A lot of balance transfers come with hidden fees, which customers generally miss in the fine print. The hidden fees could be either balance transfer fees varying between 15 - 35 dollars, or annual fees on the credit cards, which could be up to 75 dollars, or in some cases both. These credit cards can be risky, as the issuers will also try to make up for lost revenue through interests in some other form. The hidden fees also eats into the savings that the customer is hoping to make through the balance transfer.

Lower Credit limit

Your credit rating could be negatively affected if you transfer your balance to a credit card that offers lower credit limit. A major problem is that if you are transferring balances from multiple credit cards to a single credit card, the percentage of your outstanding balance compared to the credit limit will be increased, which in turn reduces your credit rating.

Loss of Credit history

If your old credit card remains inactive for quite a while, credit card companies will stop reporting to the credit bureaus, which results in losing a lot of credit history. In effect, you will be starting from scratch as far as credit history is concerned. This means that loans, insurance, mortgage and even credit cards will all become more expensive for you in the future. If you want to avoid this, you will face the problem of managing multiple credit cards at the same time, which would be quite dicey too.

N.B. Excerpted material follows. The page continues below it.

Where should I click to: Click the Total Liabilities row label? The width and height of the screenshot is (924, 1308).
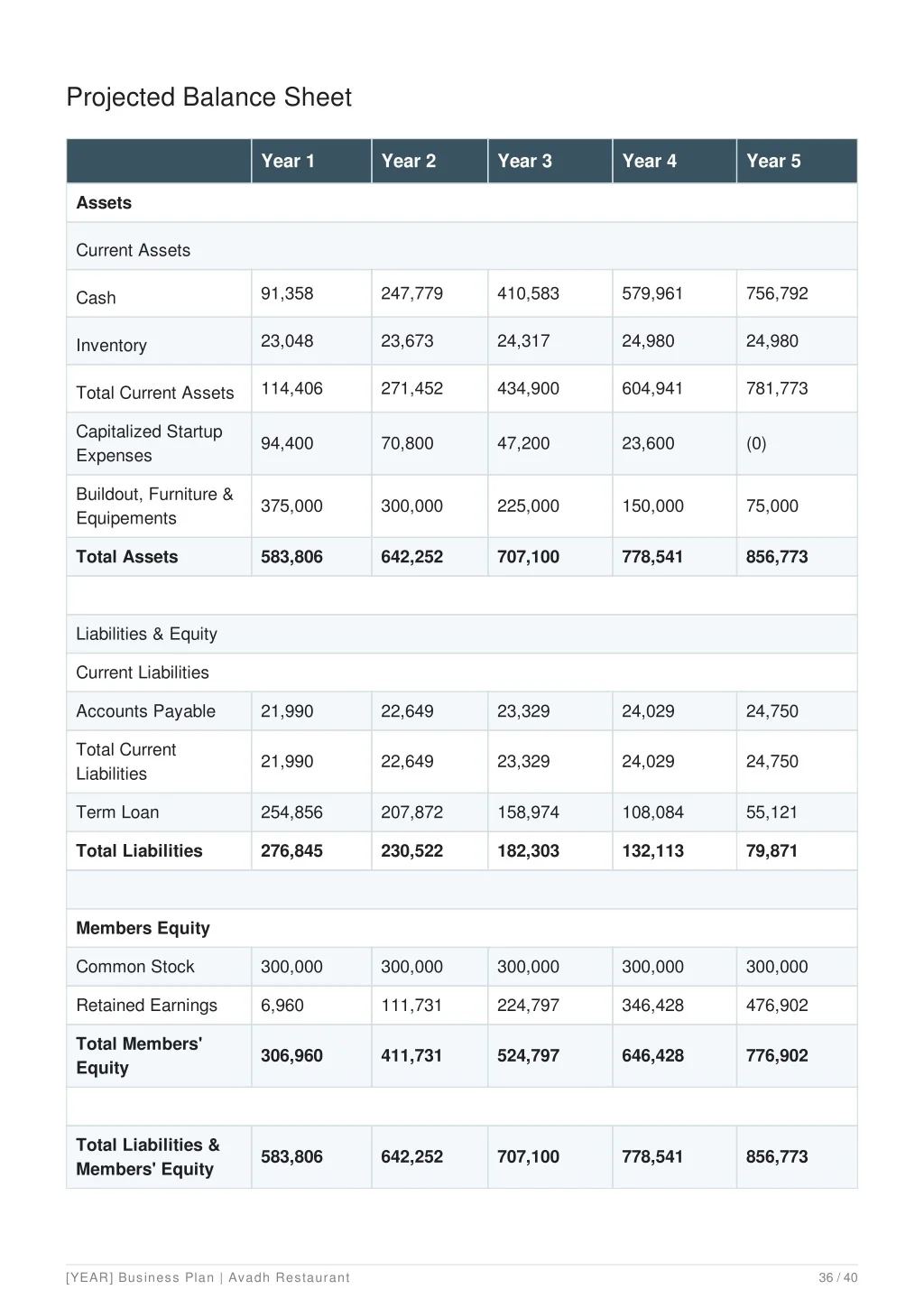(139, 850)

Varying promotional rates and promotional period

Most balance transfer cards have varying promotional rates and promotional periods. While those with excellent credit will still get 0% APR for extended periods, those with fair credit or bad credit might not get 0% APR at all and even if they do, it would be for a short period, which is insufficient to pay back the outstanding balance. If the promotional period is not sufficient to pay back the outstanding balance, then there is no point in going for the balance transfer deal, which significantly affects your credit history.

Higher APRs and loss of credit rating

A balance transfer effectively signifies that you are seeking more credit apart from what you already have. This takes away a few points from your FICO score. You are also facing the risk of shifting your outstanding balance to a credit card that will charge you with high interests once your promotional period is completed. So it is important to plan and implement the repayment of the entire balance perfectly, to ensure you are not left with an outstanding balance with high interest. Balance transfer deals seldom carry good reward programs either, so there is virtually nothing to look forward to after the promotional period.